This ongoing series from Barrie Historical Archive curator Deb Exel shows old photos from the collection and one from the present day.
Canadian General Electric — 80 Bradford St.
In January 1944, Mayor D.F. MacLaren spoke to council about his hopes for a board of trade or chamber of commerce to build business, increase tourism and attract new industry to Barrie.
Before the end of April that year, the new chamber had elected its executive and opened an office on Elizabeth Street.
By the end of October, the chamber had 300 members and rumours of negotiations with a major company were swirling. The talks continued into January 1945, when it was announced that Canadian General Electric would build a new factory in Barrie.
This important win for the city was largely due to the work of the chamber of commerce.
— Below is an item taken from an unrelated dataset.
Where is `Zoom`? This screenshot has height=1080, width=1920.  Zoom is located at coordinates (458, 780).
Canadian General Electric stated that Barrie was selected after careful consideration of possible locations across southern Ontario and western Quebec. They liked that Barrie was close to Toronto, had good highway and rail connections, was close to the appliance market and was generally a well-rounded community for its employees to live in.
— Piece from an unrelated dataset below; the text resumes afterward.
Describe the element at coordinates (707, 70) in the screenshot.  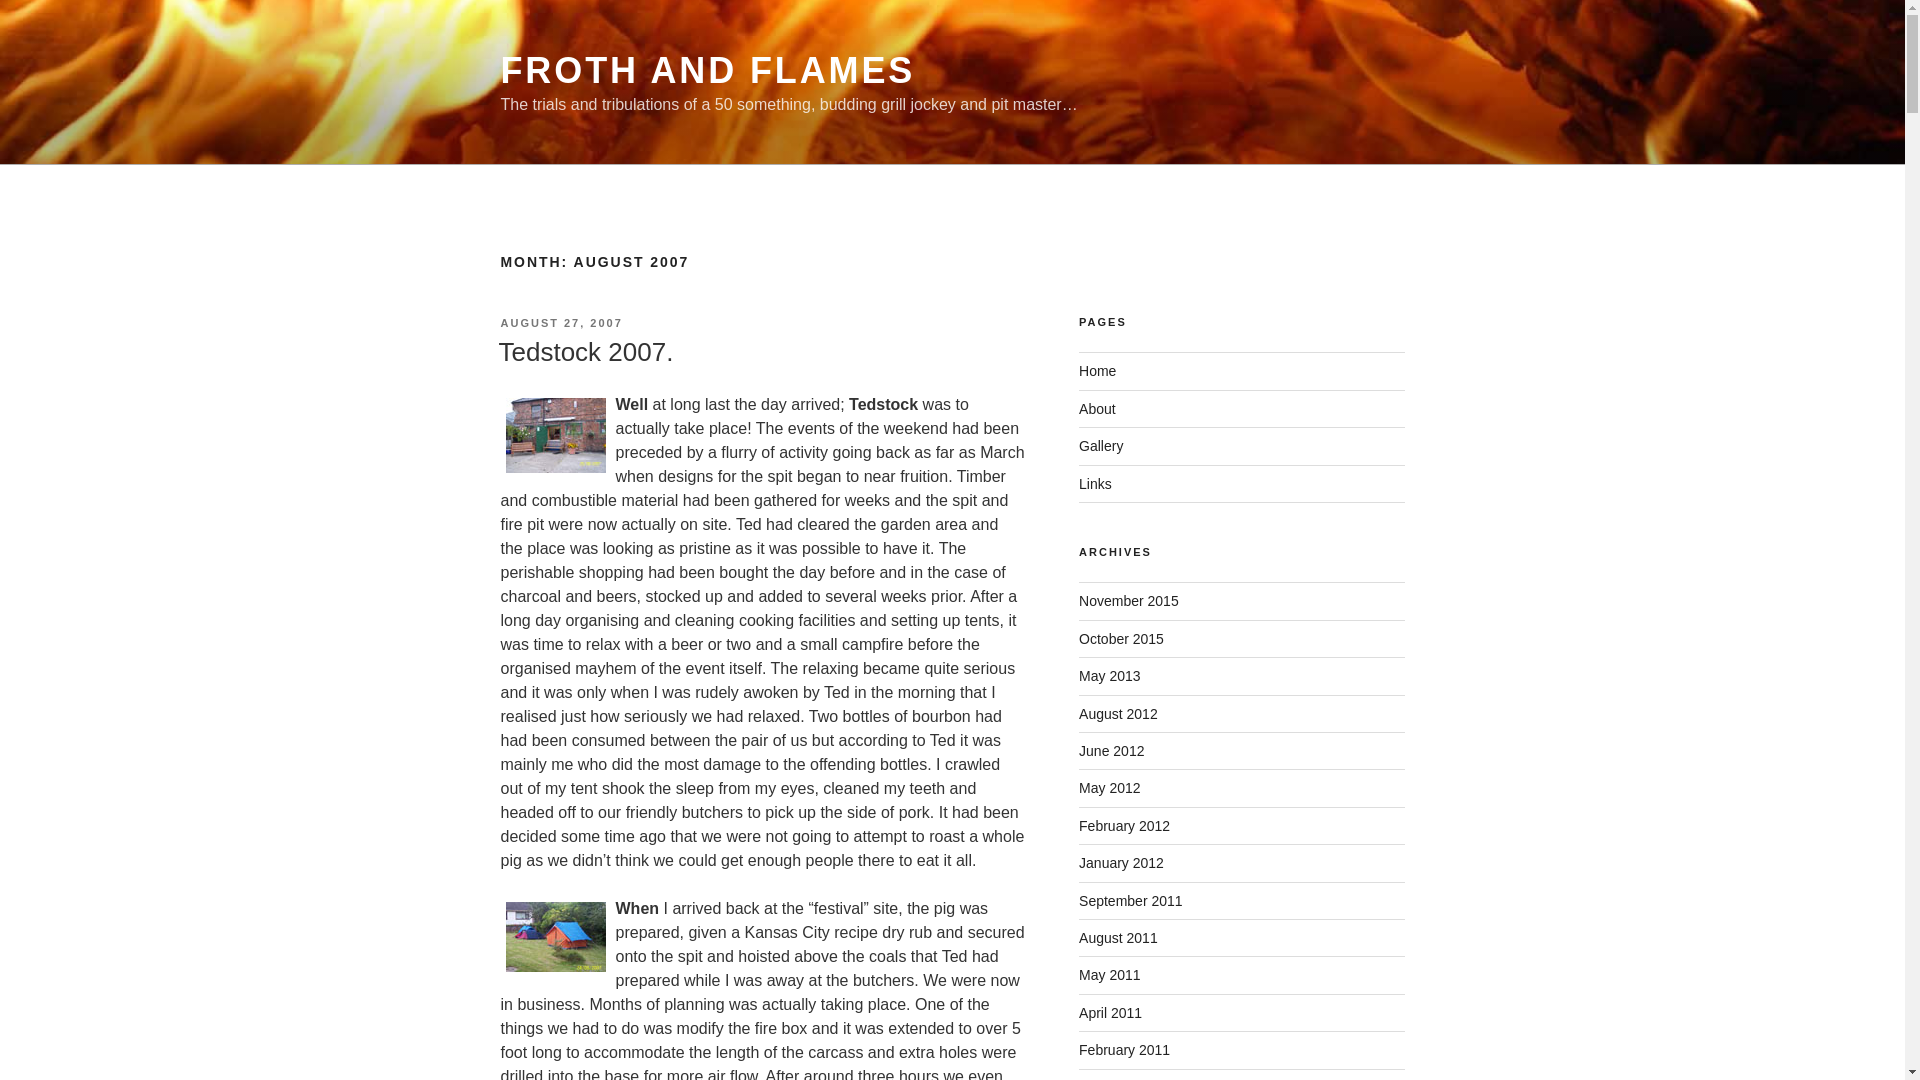
I see `FROTH AND FLAMES` at that location.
The chamber announced in February 1945 that Canadian General Electric’s 50,000-square-foot plant would start production before the following Christmas, employing 100 people.
The building permit for the construction of the Canadian General Electric factory was issued the day after V-E Day on May 9, 1945.
The Agricultural Society had given up their land on Bradford Street for the new factory and had decided to purchase 50 acres in Allandale, the former Dyment stock farm, for their fairgrounds.
CGE’s foundation was in by mid-July and brickwork had started. Progress was halted temporarily until the project received 230 tons of steel in August and then construction was back on track.
On Dec. 1, 1945, production equipment arrived from Toronto and by mid-January 1946, irons and toasters were being manufactured, followed by heating pads and electric kettles by March.
Almost 7,000 people toured the factory during the official open house on Oct. 19, 1946.
The first electric blankets made in Canada were produced at the Barrie plant.
CGE blazed the trail for industrial development in Barrie and was influential in the city. Plant manager and Rotary Club president John Mitchinson made a convincing appeal, outlining that not only was his company’s future growth tied to having hospital and health-care facilities that could support a larger community, but a bigger hospital would also attract other industries.
This was the beginning of the 1947 campaign to build a new Memorial Hospital north of the one built in 1903 on Ross Street.
CGE continued to be Barrie’s largest employer, with about 140 employees. By October 1952, there were more than two million ‘Made in Barrie’ small appliances in Canadian homes.
The factory celebrated several milestones that decade: the one-millionth iron in 1952, the one-millionth kettle in 1954. By 1957, 630 people worked at the plant and in 1958, a certification vote for United Electric, Radio and Machine Workers of America was held.
Work started to taper off in the late-1970s. The appliance business was affected by imports and in 1983 CGE sold its housewares division to Black and Decker.
Sadly, the company that had such a big impact on Barrie’s industrial base was gone by 1986.